35%: Flipped class scribes: Students take turns in "illustrating" 7 lectures (to be consistent with standard notation we refer to it as "scribes"). Graduate theory classes often ask students to scribe the lecture content. However, we change the rule of the game. Rather than scribing (= repeating and summarizing) the content of the class, we ask you to "illustrate" some interesting aspect in the covered topics with imaginative and ideally tricky illustrating examples. Those illustrations are great if they in turn can help other students practice and solidify their understanding of the topics discussed. Please start either from our PPTX template or use your own template (as long as you include slide numbers), and submit it as PDF to Canvas, naming it "cs7840-fa24-[YOUR NAME]-scribe[NUMBER]-[SOME DESCRIPTIVE TITLE].PDF".

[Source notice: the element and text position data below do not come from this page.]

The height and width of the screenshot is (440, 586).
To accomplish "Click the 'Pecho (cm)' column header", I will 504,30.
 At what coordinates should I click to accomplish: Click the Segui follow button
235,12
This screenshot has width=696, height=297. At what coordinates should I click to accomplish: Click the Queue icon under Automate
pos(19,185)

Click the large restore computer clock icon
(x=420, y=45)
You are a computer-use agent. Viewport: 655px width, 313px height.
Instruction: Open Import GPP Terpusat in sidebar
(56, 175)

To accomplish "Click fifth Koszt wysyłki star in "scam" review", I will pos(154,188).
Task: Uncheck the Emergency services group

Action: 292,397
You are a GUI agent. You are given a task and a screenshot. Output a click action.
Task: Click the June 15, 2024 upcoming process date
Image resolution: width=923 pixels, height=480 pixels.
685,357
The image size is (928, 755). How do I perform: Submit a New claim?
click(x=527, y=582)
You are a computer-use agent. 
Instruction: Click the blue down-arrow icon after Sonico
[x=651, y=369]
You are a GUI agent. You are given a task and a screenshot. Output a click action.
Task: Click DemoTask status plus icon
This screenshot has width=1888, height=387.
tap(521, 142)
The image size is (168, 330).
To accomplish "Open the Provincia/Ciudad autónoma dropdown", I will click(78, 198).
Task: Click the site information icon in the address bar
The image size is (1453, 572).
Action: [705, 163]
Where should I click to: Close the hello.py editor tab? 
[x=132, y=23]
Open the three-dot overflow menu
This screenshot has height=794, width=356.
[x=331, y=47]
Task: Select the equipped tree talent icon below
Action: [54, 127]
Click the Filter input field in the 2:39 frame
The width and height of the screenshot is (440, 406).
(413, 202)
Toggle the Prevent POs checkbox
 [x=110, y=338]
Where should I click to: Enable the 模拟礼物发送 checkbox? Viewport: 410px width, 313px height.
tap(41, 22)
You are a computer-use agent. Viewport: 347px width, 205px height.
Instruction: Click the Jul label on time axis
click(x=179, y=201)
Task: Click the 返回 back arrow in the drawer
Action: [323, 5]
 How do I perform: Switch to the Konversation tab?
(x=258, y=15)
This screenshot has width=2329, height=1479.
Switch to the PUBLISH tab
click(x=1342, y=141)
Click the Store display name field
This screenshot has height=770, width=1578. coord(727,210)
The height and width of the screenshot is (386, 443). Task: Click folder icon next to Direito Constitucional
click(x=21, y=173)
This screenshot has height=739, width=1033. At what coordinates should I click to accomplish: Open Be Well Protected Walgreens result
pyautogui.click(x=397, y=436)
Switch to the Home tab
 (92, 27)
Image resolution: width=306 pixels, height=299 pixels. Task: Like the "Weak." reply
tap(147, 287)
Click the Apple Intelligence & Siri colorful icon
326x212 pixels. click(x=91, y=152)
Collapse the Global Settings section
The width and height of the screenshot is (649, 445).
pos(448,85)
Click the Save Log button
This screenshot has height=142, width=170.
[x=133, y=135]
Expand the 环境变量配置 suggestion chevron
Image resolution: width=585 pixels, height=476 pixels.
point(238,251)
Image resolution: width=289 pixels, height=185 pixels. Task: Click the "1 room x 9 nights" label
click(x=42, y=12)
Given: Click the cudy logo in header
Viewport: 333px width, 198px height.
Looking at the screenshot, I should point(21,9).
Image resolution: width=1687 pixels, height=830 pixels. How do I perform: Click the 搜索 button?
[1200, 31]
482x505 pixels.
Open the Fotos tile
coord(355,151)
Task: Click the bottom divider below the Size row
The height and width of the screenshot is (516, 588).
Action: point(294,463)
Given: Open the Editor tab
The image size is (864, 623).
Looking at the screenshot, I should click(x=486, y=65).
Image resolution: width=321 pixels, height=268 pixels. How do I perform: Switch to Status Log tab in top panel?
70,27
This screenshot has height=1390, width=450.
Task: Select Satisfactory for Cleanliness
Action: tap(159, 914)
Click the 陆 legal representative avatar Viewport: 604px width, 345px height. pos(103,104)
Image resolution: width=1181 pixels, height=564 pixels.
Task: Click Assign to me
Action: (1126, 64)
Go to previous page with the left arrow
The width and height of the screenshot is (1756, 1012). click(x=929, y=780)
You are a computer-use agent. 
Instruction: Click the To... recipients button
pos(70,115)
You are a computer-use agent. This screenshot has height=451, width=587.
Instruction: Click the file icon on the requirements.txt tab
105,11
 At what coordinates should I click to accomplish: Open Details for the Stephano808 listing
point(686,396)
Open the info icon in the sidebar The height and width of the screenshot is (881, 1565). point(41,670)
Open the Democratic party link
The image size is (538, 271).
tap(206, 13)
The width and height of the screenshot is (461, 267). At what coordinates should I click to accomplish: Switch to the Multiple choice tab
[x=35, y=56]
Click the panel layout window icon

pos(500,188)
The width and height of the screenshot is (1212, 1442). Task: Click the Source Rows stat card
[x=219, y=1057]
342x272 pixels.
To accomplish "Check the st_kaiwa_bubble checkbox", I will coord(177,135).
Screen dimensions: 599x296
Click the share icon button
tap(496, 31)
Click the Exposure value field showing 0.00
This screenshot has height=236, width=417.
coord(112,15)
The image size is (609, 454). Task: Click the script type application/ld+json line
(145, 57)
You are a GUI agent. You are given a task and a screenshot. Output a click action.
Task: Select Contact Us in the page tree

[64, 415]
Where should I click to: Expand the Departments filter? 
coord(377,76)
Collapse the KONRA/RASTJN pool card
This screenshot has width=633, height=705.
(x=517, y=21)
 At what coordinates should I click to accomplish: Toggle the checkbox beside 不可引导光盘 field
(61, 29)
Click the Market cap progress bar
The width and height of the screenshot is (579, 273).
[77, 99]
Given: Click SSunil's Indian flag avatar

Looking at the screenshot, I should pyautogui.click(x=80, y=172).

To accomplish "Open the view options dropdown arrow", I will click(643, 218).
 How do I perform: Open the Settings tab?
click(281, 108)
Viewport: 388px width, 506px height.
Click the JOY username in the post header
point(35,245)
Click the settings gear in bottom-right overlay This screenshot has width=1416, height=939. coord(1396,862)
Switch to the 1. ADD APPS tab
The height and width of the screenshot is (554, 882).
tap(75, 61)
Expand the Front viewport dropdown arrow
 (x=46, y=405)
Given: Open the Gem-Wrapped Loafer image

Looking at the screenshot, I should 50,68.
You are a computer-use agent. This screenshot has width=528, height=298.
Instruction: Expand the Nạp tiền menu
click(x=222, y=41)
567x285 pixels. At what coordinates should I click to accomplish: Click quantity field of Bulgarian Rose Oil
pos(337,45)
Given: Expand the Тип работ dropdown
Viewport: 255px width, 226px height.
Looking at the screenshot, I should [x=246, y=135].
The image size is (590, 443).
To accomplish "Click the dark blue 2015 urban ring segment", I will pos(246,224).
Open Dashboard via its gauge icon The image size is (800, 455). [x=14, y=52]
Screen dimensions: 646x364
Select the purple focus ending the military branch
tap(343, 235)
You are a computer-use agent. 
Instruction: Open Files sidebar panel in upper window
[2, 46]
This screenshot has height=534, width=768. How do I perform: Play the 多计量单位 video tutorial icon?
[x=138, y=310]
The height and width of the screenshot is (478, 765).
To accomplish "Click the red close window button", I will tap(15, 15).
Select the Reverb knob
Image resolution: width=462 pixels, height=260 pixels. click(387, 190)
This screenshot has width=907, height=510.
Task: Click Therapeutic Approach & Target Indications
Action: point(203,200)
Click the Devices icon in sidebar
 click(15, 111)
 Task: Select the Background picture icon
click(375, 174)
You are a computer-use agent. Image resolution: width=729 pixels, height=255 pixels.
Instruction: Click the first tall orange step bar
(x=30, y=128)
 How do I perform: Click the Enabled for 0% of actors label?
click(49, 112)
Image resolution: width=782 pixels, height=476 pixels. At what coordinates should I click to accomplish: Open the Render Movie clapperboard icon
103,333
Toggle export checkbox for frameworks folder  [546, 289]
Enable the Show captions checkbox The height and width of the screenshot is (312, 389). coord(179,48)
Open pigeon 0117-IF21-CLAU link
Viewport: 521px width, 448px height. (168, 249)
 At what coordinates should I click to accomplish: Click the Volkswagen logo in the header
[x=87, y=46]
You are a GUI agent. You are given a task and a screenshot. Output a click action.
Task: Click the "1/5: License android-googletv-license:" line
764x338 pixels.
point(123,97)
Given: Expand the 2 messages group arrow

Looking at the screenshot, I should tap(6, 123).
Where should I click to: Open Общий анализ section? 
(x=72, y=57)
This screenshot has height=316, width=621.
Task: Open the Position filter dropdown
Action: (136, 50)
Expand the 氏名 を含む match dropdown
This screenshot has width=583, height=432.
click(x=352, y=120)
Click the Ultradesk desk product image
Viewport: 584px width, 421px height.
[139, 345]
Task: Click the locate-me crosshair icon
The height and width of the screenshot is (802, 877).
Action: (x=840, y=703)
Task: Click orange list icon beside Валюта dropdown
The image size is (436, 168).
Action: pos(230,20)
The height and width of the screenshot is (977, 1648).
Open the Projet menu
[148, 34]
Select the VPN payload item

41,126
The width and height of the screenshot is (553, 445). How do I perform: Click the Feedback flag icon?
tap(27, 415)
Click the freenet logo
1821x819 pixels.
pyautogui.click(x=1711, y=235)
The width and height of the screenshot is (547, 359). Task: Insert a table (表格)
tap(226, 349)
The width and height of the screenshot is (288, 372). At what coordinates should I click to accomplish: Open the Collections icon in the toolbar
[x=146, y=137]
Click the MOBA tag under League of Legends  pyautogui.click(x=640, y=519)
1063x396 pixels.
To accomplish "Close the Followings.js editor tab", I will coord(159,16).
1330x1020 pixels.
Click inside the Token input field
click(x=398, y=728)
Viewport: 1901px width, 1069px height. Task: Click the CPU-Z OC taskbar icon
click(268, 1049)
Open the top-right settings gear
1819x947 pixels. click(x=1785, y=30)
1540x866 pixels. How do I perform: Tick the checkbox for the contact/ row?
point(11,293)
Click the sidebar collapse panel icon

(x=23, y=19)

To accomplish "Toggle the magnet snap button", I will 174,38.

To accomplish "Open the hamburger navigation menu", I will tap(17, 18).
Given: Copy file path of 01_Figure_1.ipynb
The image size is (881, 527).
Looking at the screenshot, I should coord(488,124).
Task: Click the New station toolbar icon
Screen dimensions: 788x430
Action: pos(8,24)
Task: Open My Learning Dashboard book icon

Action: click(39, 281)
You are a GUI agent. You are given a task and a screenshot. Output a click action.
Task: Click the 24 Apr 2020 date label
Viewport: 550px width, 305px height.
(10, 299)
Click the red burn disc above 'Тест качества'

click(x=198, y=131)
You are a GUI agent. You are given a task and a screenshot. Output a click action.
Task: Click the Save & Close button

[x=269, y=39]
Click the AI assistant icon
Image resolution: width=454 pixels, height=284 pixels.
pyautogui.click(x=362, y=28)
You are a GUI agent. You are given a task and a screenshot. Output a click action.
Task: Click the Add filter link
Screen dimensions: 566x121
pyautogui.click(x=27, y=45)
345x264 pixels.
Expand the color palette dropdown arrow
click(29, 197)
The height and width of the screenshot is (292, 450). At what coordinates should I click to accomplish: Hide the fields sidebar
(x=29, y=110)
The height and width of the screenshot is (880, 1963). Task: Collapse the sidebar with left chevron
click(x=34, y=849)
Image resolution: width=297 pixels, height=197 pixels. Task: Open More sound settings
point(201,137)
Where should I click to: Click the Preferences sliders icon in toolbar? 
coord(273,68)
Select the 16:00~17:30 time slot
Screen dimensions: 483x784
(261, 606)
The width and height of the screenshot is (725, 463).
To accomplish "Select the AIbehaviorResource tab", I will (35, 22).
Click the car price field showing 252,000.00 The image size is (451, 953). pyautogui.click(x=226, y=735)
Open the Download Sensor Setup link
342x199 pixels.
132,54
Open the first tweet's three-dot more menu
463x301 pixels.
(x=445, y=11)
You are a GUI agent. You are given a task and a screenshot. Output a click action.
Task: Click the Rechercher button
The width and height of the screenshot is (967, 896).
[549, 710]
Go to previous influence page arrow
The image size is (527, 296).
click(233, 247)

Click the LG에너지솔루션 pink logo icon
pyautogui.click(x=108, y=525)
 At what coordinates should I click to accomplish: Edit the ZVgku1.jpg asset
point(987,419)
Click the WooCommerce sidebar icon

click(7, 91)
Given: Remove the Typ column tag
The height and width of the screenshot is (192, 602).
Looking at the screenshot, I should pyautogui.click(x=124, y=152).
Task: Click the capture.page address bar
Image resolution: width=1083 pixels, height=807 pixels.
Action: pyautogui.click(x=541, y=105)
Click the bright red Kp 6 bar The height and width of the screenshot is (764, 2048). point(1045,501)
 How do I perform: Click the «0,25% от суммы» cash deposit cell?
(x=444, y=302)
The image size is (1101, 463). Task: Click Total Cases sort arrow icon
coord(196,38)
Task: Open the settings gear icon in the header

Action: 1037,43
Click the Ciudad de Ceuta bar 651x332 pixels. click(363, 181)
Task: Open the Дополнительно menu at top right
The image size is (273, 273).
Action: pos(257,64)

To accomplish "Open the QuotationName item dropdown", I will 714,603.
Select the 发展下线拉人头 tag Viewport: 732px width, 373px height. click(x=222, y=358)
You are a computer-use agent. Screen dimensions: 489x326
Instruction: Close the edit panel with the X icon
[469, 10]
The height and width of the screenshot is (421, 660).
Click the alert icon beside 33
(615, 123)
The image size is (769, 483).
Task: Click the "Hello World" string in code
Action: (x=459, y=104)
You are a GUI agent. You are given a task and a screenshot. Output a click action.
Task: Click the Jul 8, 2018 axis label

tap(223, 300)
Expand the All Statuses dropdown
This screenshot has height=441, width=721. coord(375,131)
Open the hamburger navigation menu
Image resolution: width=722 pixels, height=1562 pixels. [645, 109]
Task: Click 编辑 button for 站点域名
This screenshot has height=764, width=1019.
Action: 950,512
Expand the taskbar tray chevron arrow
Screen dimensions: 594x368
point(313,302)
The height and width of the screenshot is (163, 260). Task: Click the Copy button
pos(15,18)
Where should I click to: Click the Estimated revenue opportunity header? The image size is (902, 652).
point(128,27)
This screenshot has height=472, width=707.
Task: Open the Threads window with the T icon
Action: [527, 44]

Justification: Georg Cantor is quoted as saying: "To ask the right question is harder than to answer it." In that spirit, our class scribes are closer to research than assignments: What particular aspect in a class is worthy to be "illustrated"? That's already part of the question. Scribes are done in PowerPoint and are due 1 week after class at midnight (Mon for Mon classes, Wed for Wed classes). They can be done individually or in teams of two (if you work in teams of two, you are expected to illustrate 14 classes instead of 7 classes). For some more pedagogic motivation see videos by Tim Brown on asking questions and reframing problems being key to creativity, Dan Meyer on formulating problem being more important than just solving them, Derek Muller on increasing learning by including possible misconceptions into stories, a blog post on example-based reasoning, and an older text of mine of the educational value of temporarily misleading the spectator before giving the correct answer.
Procedure:
15%: Class participation: Classes will be interactive and require concentration and participation of the students. We are a big fan of the Socratic Method (video clip from the 1973 movie "The Paper Chase"). Participate when we discuss the merits or shortcomings of algorithms, or when we have small group break-out sessions with exercises. Ask questions, during class or on Piazza. Questions that make us ponder or create new illustrating examples are all great examples of class participation. Also, *never* hesitate to point out to us any errors you spot in the slides, even if minor. You can post anonymously to the other students on Piazza (and even anonymously to the instructors, though then we would not be able to associate you with your greatly appreciated participation). Also, don't hesitate to point out to us any interesting links to interesting related material. It can only count towards class participation. Finally notice that while the class provides extensive readings for those interested, these pointers are almost exclusively optional (unless otherwise stated in class).
Recommended textbook: Thomas Cover. Elements of Information Theory, 2nd ed, 2006. Additional material (like papers and selected chapters) are made available on the calendar page.
Earlier versions of this course were taught by Javed Aslam in Fall 2015 and Fall 2011. The pedagogy of this class is inspired by 7240: Principles of scalable data management taught by Wolfgang Gatterbauer.